Time course of patients’ mean values AIS and VAS after octreotide administration.
The major disadvantage of octreotide use is hyperglycemia and decompensation of diabetes mellitus, which may be significant but reversible.9 In the present, study although 71% of patients experienced hyperglycemia, this was not of clinical significance and none of the patients discontinued the therapy due to this side effect.

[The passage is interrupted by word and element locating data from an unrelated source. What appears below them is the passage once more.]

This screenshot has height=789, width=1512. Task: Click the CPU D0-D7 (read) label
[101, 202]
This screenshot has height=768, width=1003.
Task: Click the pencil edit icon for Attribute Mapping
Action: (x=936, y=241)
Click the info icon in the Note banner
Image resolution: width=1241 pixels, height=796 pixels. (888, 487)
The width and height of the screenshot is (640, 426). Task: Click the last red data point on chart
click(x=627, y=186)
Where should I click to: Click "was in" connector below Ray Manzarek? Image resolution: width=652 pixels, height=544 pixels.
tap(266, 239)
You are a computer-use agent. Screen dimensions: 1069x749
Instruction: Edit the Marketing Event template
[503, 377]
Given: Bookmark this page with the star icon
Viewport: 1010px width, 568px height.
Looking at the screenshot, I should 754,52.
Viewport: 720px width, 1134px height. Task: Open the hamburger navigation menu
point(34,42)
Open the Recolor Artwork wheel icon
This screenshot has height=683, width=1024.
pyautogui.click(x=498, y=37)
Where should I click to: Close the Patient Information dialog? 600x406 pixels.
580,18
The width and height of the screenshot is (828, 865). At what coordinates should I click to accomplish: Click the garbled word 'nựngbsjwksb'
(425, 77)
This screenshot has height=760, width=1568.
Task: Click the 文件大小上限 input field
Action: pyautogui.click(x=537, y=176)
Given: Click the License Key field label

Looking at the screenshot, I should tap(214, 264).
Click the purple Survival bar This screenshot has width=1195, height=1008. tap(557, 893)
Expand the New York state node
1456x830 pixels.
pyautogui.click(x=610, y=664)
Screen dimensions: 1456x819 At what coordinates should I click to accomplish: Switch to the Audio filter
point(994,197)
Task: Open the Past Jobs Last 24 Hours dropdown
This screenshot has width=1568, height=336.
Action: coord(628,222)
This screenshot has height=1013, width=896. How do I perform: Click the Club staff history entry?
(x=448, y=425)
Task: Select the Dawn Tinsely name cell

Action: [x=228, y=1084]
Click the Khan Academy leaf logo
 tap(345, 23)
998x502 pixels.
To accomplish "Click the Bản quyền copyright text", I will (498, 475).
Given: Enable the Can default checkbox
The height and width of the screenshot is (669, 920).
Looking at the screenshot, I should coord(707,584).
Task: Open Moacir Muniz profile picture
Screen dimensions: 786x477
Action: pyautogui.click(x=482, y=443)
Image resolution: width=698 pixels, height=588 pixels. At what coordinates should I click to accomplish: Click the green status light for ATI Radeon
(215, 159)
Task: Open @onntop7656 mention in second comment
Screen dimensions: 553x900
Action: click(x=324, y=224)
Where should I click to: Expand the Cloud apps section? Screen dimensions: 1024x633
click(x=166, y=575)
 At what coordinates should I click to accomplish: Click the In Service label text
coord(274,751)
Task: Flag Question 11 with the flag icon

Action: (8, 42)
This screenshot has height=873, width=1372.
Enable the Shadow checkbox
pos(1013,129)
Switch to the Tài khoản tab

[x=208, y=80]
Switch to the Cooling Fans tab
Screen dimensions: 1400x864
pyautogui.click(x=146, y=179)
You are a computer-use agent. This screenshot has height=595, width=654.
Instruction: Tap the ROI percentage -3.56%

In this study we did not have control group and the diversity of the primary tumors, with the tumor-related morbidity, in relation to the placebo effect, which can result in improvement in cancer symptoms in as many as 40% of patients, made the evaluation of our results more difficult. However, taking into account the unpredictable behavior of end-stage malignant disease, the role of multiple parameters involved and the necessity of individualized policy in these debilitating patients, further studies are necessary in order to determine the subgroups of patients who might benefit from octreotide.
We consider the use of octreotide potentially effective in clinical stabilization and a good alternative in palliative treatment of symptomatic liver metastases in patients with end stage malignant disease. The positive results of the present study encourage further randomized controlled trials of octreotide in the treatment of metastatic liver disease from different non-neuroendocrine tumors.